[Texto de lectura]
▶
Foto: Archivo personal de LCMS

El
ensayo que ahora va desde mi columna La Fábrica de Sueños tiene que ver con un
libro hecho por Luis Santiago Jaramillo, Daniel Bustamante y Alejandro Montoya,
que recibí de manos de mi hijo Santiago en 2017: Viaje a Balandú. (1) A
partir de entonces había querido dedicarle un texto que retribuyera en parte el
esfuerzo hecho por sus tres amigos/colegas de la UPB, en torno a lo que ahora
la crítica llama ‘genética literaria’. La que aquí, siento, se cumple a
cabalidad o en muy buena parte con los dos primeros en la escritura, el tercero
en la ilustración y Santiago en la difusión. El libro arranca, aparte de unos
textos de Manuel Mejía Vallejo, con una dedicatoria que en sí atesora el
Ubuntu: “A todos los que caminaron con nosotros”. Los que se perdieron en la
montaña y se encontraron en la ciudad. Los que fueron y volvieron. Los que
quisieron volar y al cabo tuvieron que aterrizar. Como lo sintetizan el inicio
y el fin de La tierra éramos nosotros, la primera novela de Manuel Mejía
V.: “Hoy siento nostalgia de lo que pudo haber sido”. […] “Volveré a mi medio
porque soy un campesino. […] No podemos ser prófugos de la tierra que nos vio
nacer”. (1961: 18) (2)
◀
[Datos recopilados]
▶
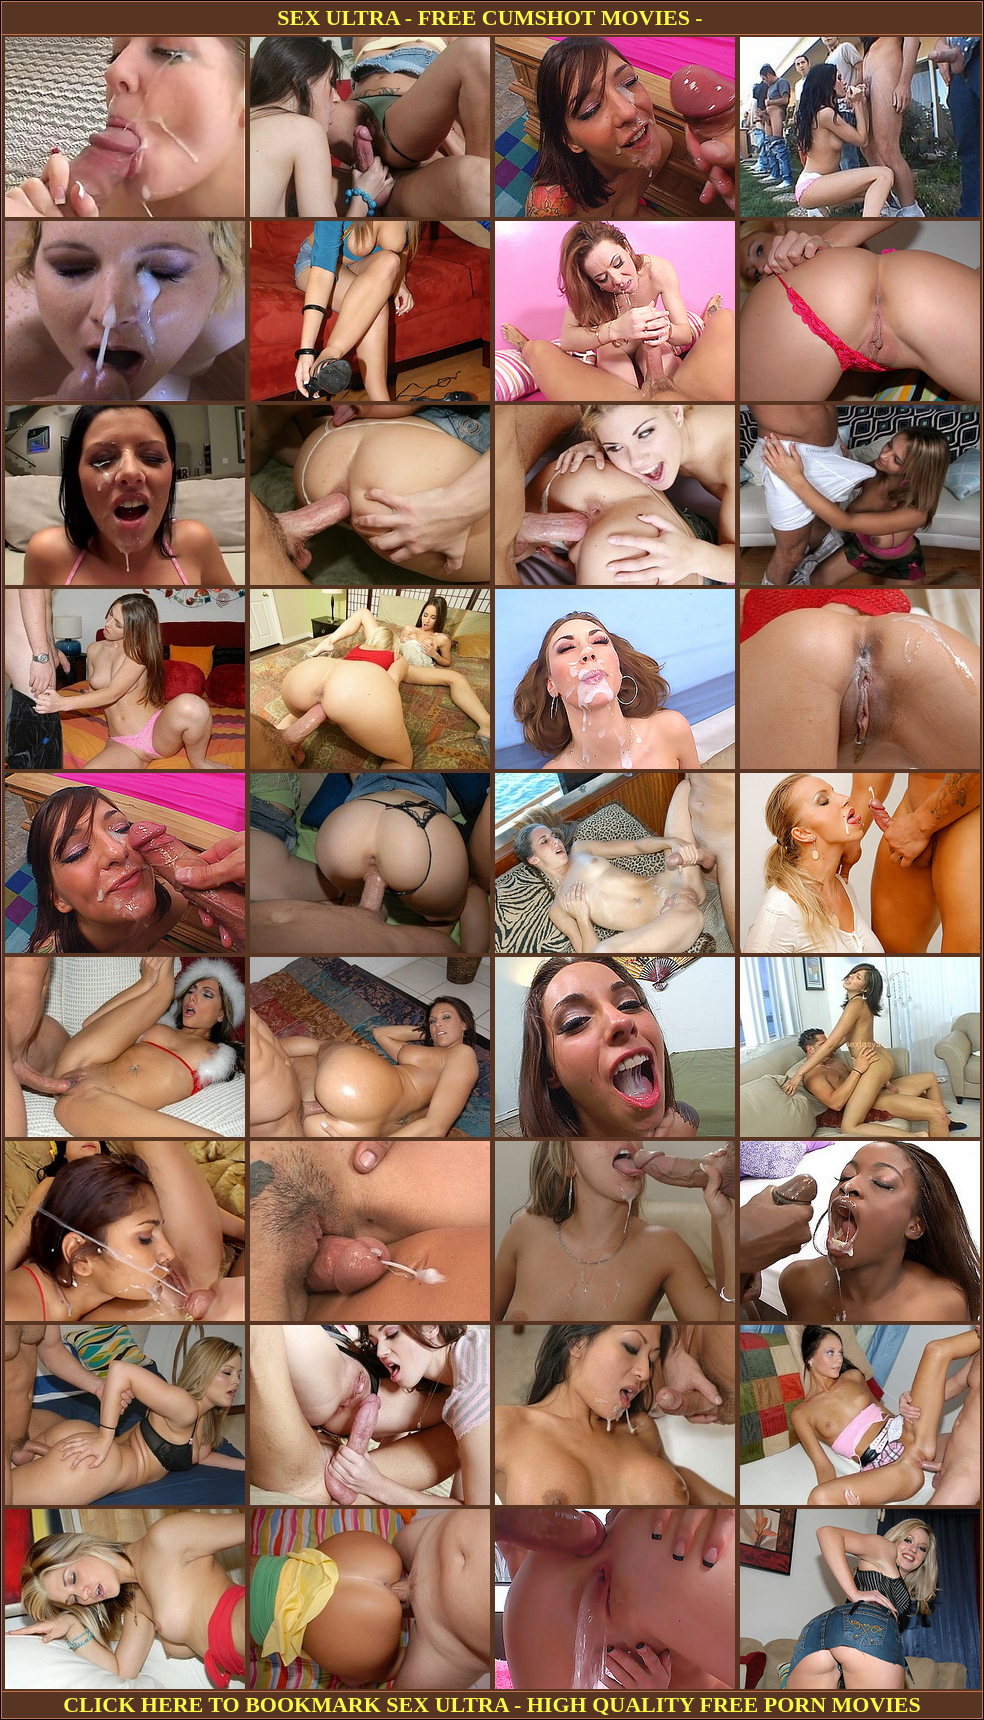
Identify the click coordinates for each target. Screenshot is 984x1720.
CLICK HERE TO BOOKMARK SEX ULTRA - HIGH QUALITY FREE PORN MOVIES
◀
[Tareas a realizar]
a. Responde, por favor, estas tres preguntas sobre el texto de lectura, cada una en su propia línea y con la misma marca:
(i) ¿De manos de quién y en qué año se recibió el libro Viaje a Balandú?
(ii) ¿Qué dice la dedicatoria con la que arranca el libro?
(iii) ¿Cuál es el título de la primera novela de Manuel Mejía Vallejo que se cita?
b. Enumera a todas las personas que el texto de lectura nombra desde «El ensayo que ahora va» hasta el final. Incluye a cada persona una sola vez.

[Soluciones del ejercicio]
a.
(i) De manos de su hijo Santiago, en 2017.
(ii) “A todos los que caminaron con nosotros”.
(iii) La tierra éramos nosotros.

b.
Luis Santiago Jaramillo
Daniel Bustamante
Alejandro Montoya
Santiago
Manuel Mejía Vallejo